Position data for words and items
━━━
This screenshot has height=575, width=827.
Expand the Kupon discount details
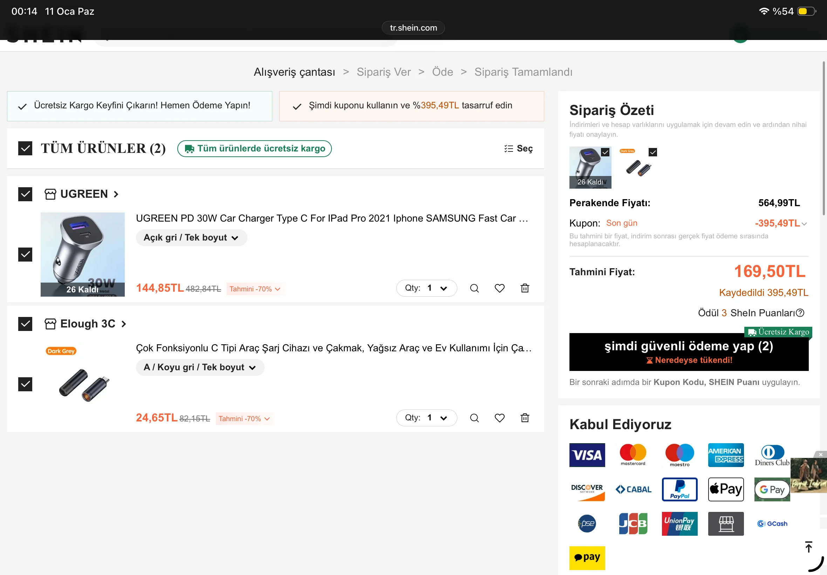pos(804,224)
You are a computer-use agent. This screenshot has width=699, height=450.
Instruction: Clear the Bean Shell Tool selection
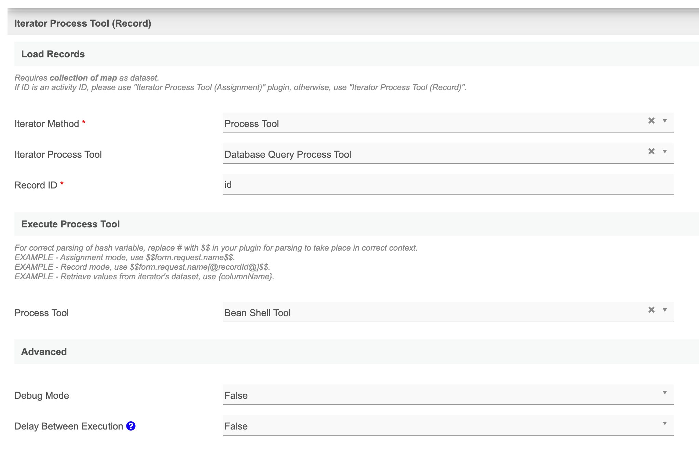pos(651,310)
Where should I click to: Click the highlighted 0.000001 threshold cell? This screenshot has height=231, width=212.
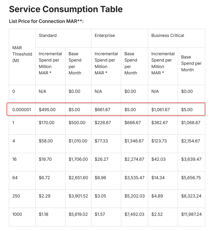click(22, 110)
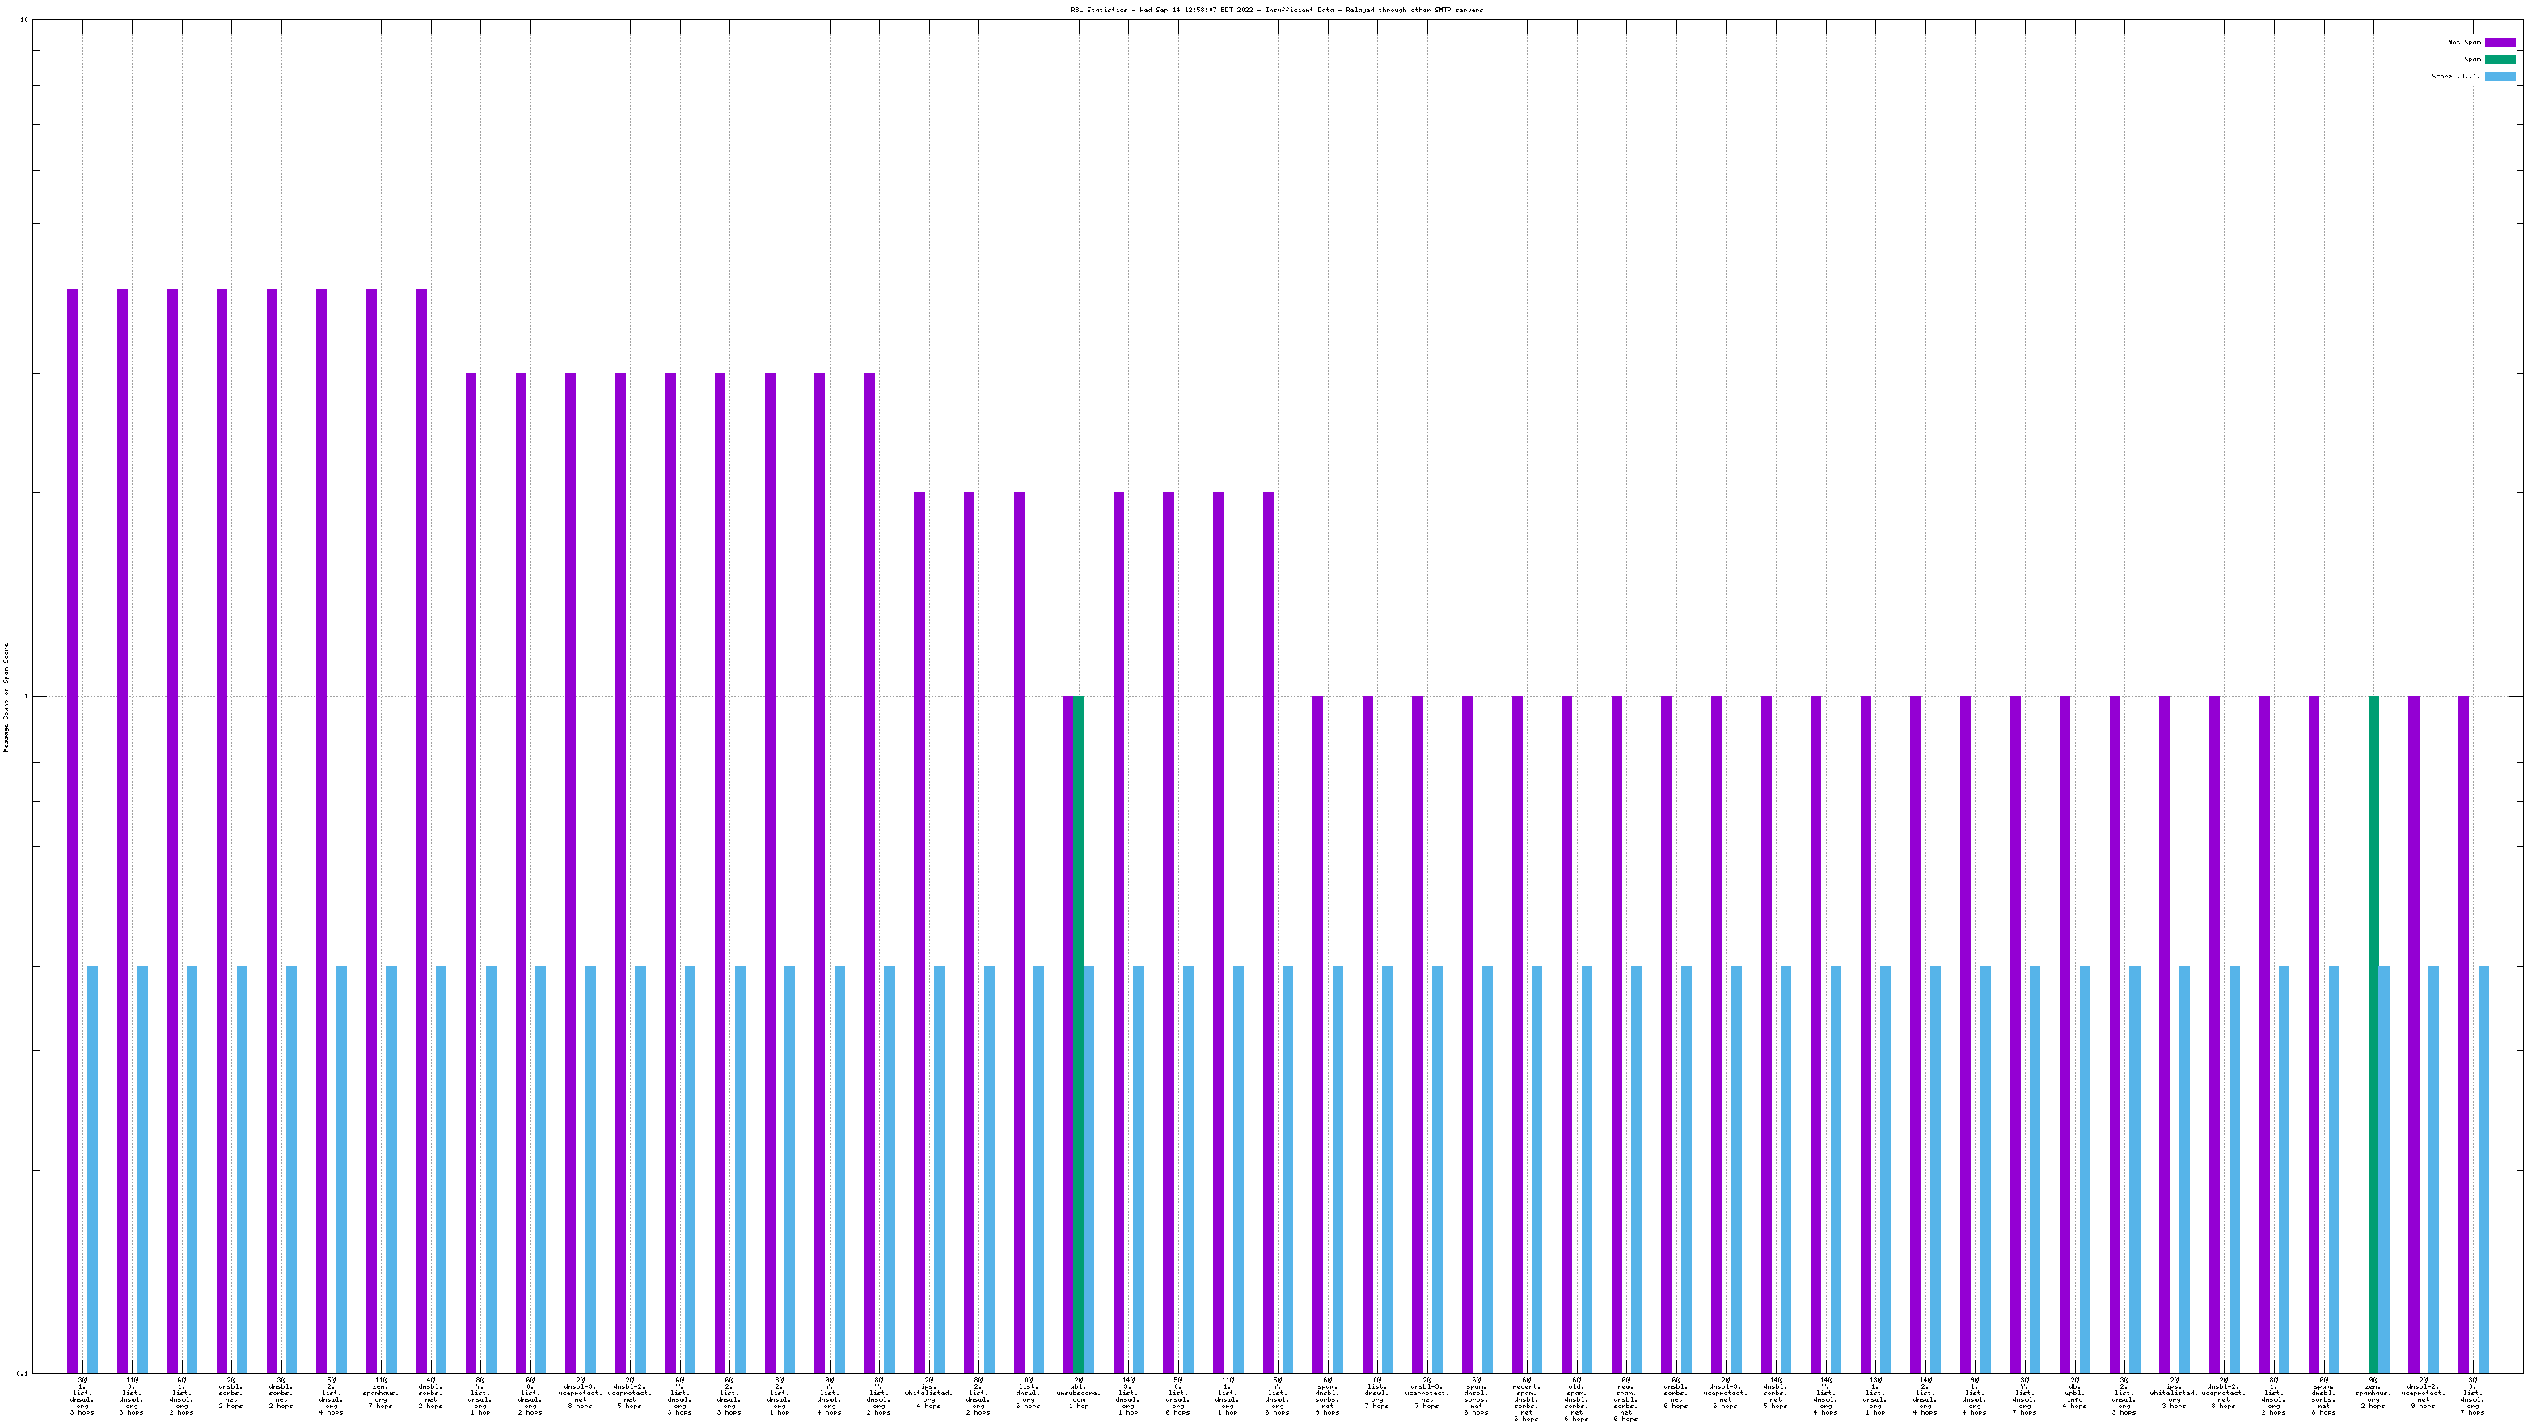Viewport: 2536px width, 1426px height.
Task: Click the new.spam.dnsbl.sorbs.net axis label
Action: click(1625, 1398)
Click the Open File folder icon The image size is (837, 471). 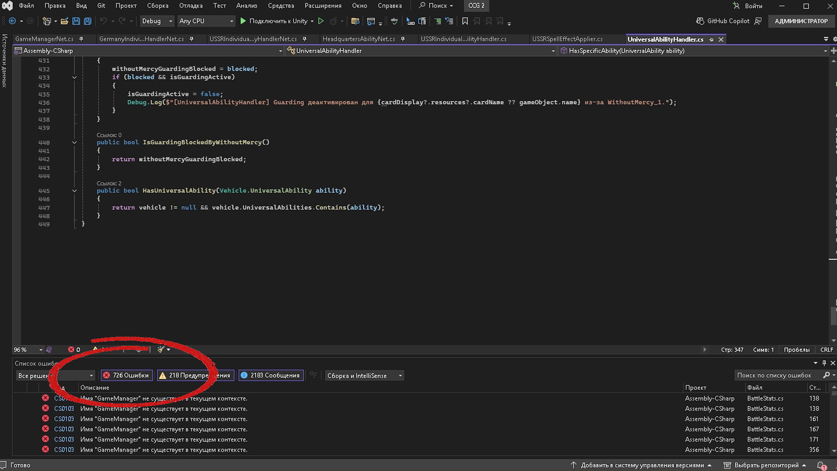(65, 21)
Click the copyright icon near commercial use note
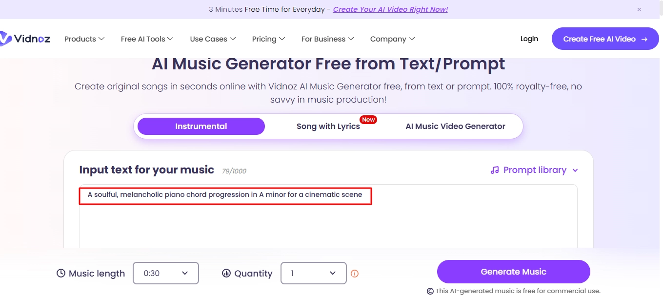Screen dimensions: 663x299 point(429,291)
━━━
* Direction:
Reproduce word for word the lines from the line with "You are a computer-use" through the line with "pos(651,310)", leaving the pictures out.

* Complete response:
You are a computer-use agent. This screenshot has width=699, height=450.
Instruction: Clear the Bean Shell Tool selection
pos(651,310)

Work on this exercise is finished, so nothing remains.